MILWAUKEE — A man who worked every day to bring peace to Milwaukee, was caught in a battle with some of his own inner demons. But very few people knew.
Hamid Abd-Al-Jabbar helped save lives with the city of Milwaukee’s Office of Violence Prevention and 414Life Program.
Desilynn and Hamid met when they were 15.
“I think his past caused a lot of shame and guilt for him,” Desilynn said.
She watched him fight for a better life, after spending more than half of his in prison.
Hamid was convicted of homicide when he was 19 but went on to change his life, working as a violence interrupter and peace advocate.
“He said he always wanted to be to people what he wanted for himself, so that’s where he became that hero for others,” Desilynn said. “He could remember when he wanted that person there to help and intervene, and no one was there.”
Witnessing Hamid push-through anxiety and depression over the years, inspired Desilynn to become a mental health and substance abuse counselor.
Making a life, steering others out of harm’s way, was a tribute to Hamid’s kindness and relatability.

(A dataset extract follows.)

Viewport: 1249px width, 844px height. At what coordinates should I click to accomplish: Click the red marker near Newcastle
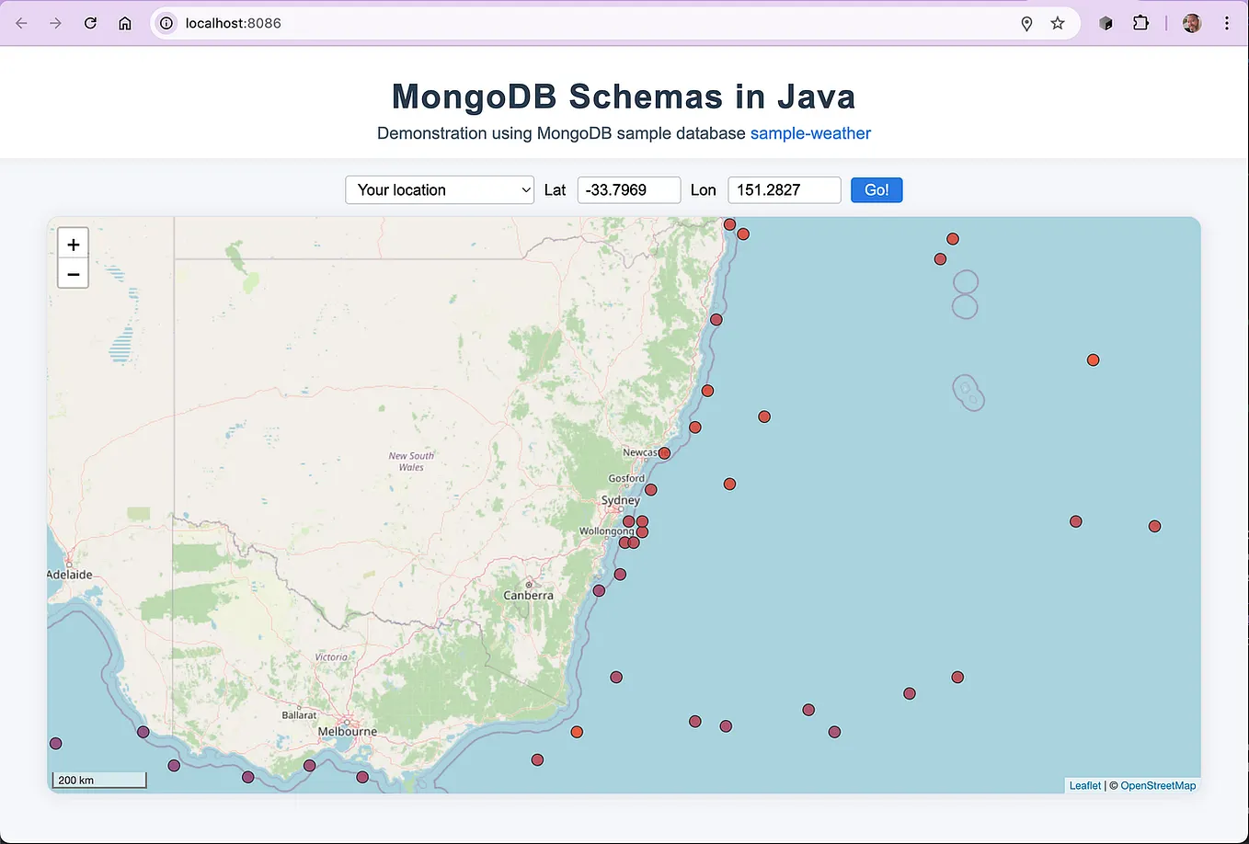click(664, 452)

“He would get a call and go regardless of where he was or what he was doing,” Desilynn said. “He would walk right into situations of trauma, pain, violence. He was literally trying to stop people from committing crimes or doing something they’d regret.” But witnessing that kind of strife on a daily basis took a toll. Hamid admitted to Desilynn that he had started using drugs again. He was ashamed and didn’t want anyone to know. He told Desilynn he’d stop.
Desilynn went with him to get help, and begged him to tell other family members and coworkers.
“I can remember him saying that if he told them, they’d think he couldn’t do the job,” Desilynn said. “I’d tell him that's not true. That they’d just want him to get better.”
Hamid was found dead from a drug overdose on February 11th. He was 51.
“I feel like I failed him,” Desilynn said.
Her own grieving process, shedding light on the mission she is committed to, in honor of Hamid.
“Even as I deal with my husband’s death, I find myself shying away from a therapist,” Desilynn said. “I shy away from that type of support, and I’m a mental health counselor. I know the importance of it, and I’m the first to admit that we still have this stigma that we have to get rid of.“
The stigma that we'll be judged for opening up about our emotional and mental health struggles. She’s trying to raise awareness about this, especially in underserved neighborhoods.
It’s part of her commitment to carry on the work of her husband, so he can save more lives.
“His work was purposeful, honest, sincere, and most of all, it was needed,” Desilynn said. “I know he wouldn’t want anyone else hiding their pain or shame. We can start by sharing our stories. I know I’m not the only one with struggles. I know Hamid wasn’t the only one. We need to talk about our mental health."